Pb^2+ removal capacity and initial Pb^2+ removal rate were compared between non-biomaterials (granular activated carbon, powdered activated carbon, ion exchange resin, zeolite) and biomaterials (activated sludge, Aureobasidium pullulans, Saccharomyces cerevisiae). The Pb^2+ removal capacity of biomaterials were greater than that of non-biomaterials, generally. The Pb^2+ removal capacities of non-biomaterials and biomaterials were shown on the order of ion exchange resin > zeolite > granular activated carbon > powdered activated carbon and A. pullulans > S. cerevisiae > activated sludge, respectively. In the initial Pb^2+ removal rate, the non-biomaterials showed powdered activated carbon > granular activated carbon > zeolite > ion exchange resin and the biomaterials showed A. pullulans > activated sludge > S. cerevisiae. Comparing the Pb^2+ removal capacity and initial Pb^2+ removal rate of activated sludge with those of other non-biomaterials and biomaterials, activated sludge may have an availability on the removal of heavy metal ions by the economical and pratical aspects.

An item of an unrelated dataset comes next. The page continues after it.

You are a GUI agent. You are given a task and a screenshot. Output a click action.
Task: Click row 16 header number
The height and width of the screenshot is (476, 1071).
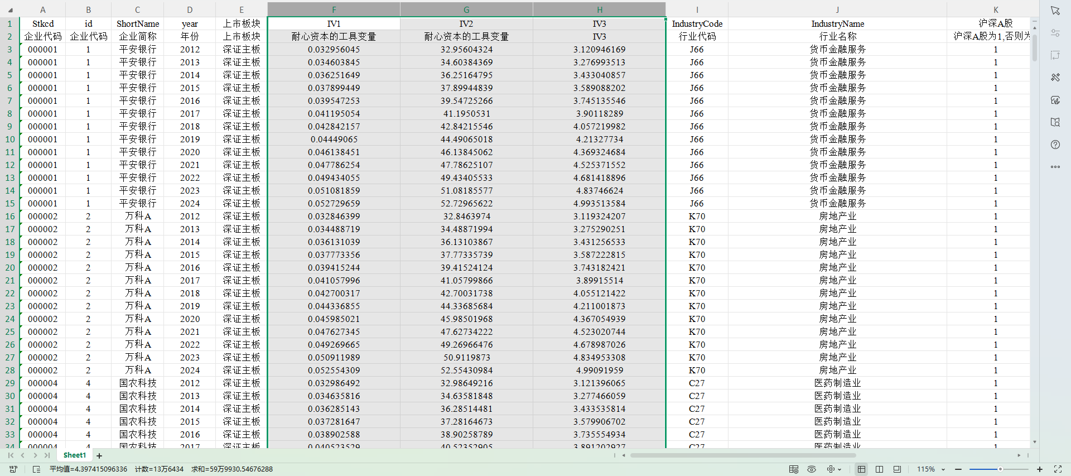[9, 217]
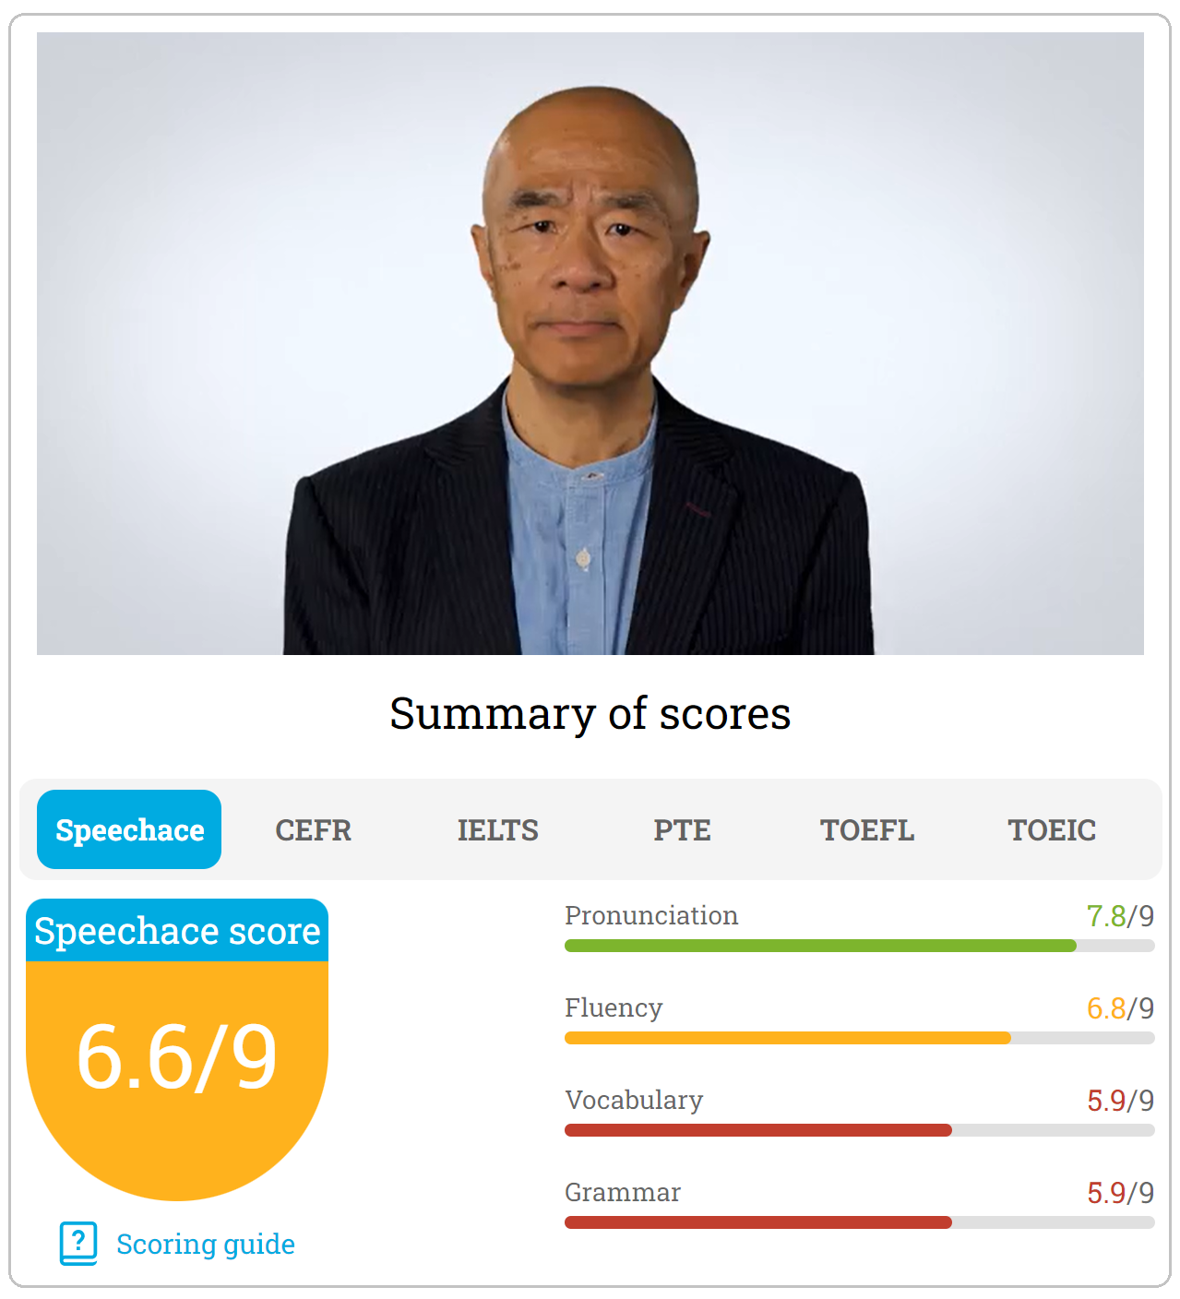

The effects of temperature, initial Pb^2+, concentration and initial sludge concentration on the initial Pb^2+ removal rate and maximal Pb^2+ removal amounts in activated sludge, respectively, were investigated. The removal of Pb^2+ in activated sludge was proved to be temperature-dependent process. The initial Pb^2+ removal rate increased from 187.5 to 261.4 ㎎ Pb^2+/g sludge dry weight·min, in response to the promoted temperature from 10℃ to 60℃, while the maximal Pb^2+ removal amount (78.5 ㎎ Pb^2+/g sludge dry weight) occurred at 30℃. As the initial Pb^2+, concentration increased from 36 to 228 ㎎ Pb^2+/L at the constant temperature of 30℃ and initial sludge concentration of 1.5 g sludge dry weight/L, the time to reach an equilibrium state was almost independent of the initial Pb^2+ concentration and the equilibrium Pb^2+ removal amount was increased from 41.9 to 73.6 ㎎ Pb^2+/g sludge dry weight. On the contrary, the equilbrium Pb^2+ removal amount was decreased from 87.7 to 65.3 ㎎ Pb^2+/g sludge dry weight as the increase of initial sludge concentration from 0.22 to 1.76 g sludge dry weight/L.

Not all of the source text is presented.